Amazon has admitted that it provides footage from its Ring doorbell cameras to law enforcement without permission from the owners, saying it has done so nearly a dozen times this year, but only in “emergency cases.”
In a letter addressed to Democratic Senator Ed Markey (Massachusetts) and published Wednesday by lawmakers, Amazon said it had provided videos to police 11 times so far in 2021, each following “a good faith determination that there was an imminent danger of death or serious bodily injury to a person demanding immediate disclosure of information.”
While the company has maintained a policy that allows such sharing without owners’ consent, the letter marks the first time Amazon has admitted to doing so.
The senator was highly critical of the retail giant in light of the disclosure, worrying about: “law enforcement officers rely on private oversight”, what he said would create “an accountability crisis.”

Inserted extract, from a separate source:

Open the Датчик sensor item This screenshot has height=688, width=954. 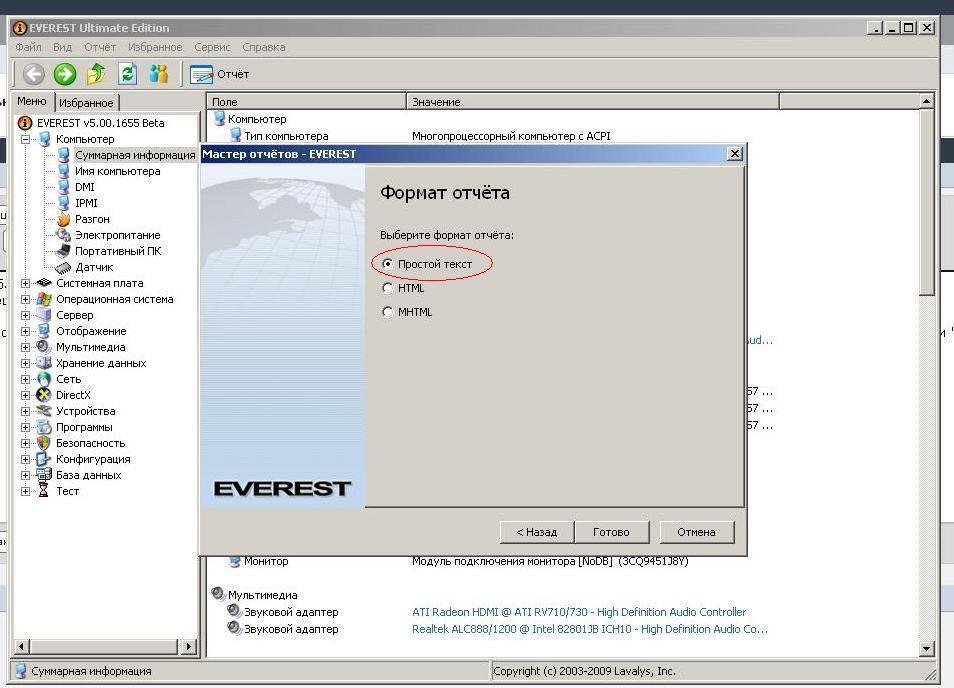(64, 267)
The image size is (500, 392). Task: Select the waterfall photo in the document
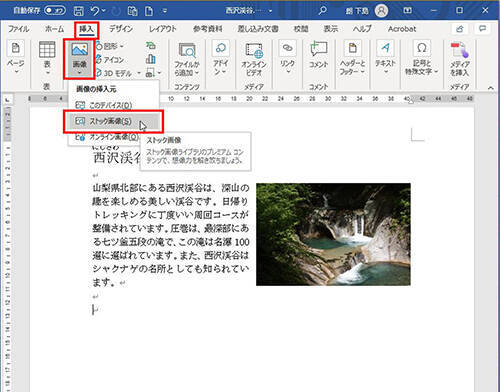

“I am particularly concerned that biometric surveillance could be at the center of the growing web of surveillance systems that Amazon and other powerful tech companies are responsible for,” he added, swore to “continue to monitor these harmful business practices.”
Amazon also reported a fivefold increase in the number of police partnerships with the Ring service since 2019, with 2,161 law enforcement agencies now participating in an image-sharing program. While Markey said the company had committed to recruiting health departments and other institutions to address issues such as homelessness, addiction and mental health, Amazon said it still needed to go beyond police and fire departments.
The company has come under fire in the past for its close ties to police forces, as well as its proprietary facial recognition technology, which was criticized by the ACLU as “prepared for abuse at the hands of governments.” The controversy prompted Amazon to impose a moratorium on law enforcement’s use of its face-detection software in 2020, which was later extended until further notice.
In a statement to Politico, Amazon insisted: “it’s just not true that Ring gives anyone unrestricted access to customer data or video,” adding that footage is only shared if it can save or prevent lives “serious bodily harm.”
Still, Markey and other lawmakers in both houses of Congress have continued to alarm the technology by introducing bills that “Prohibit the use of biometric technology by federal agencies” and limit funding to state and local entities unless they agree to part with facial recognition devices.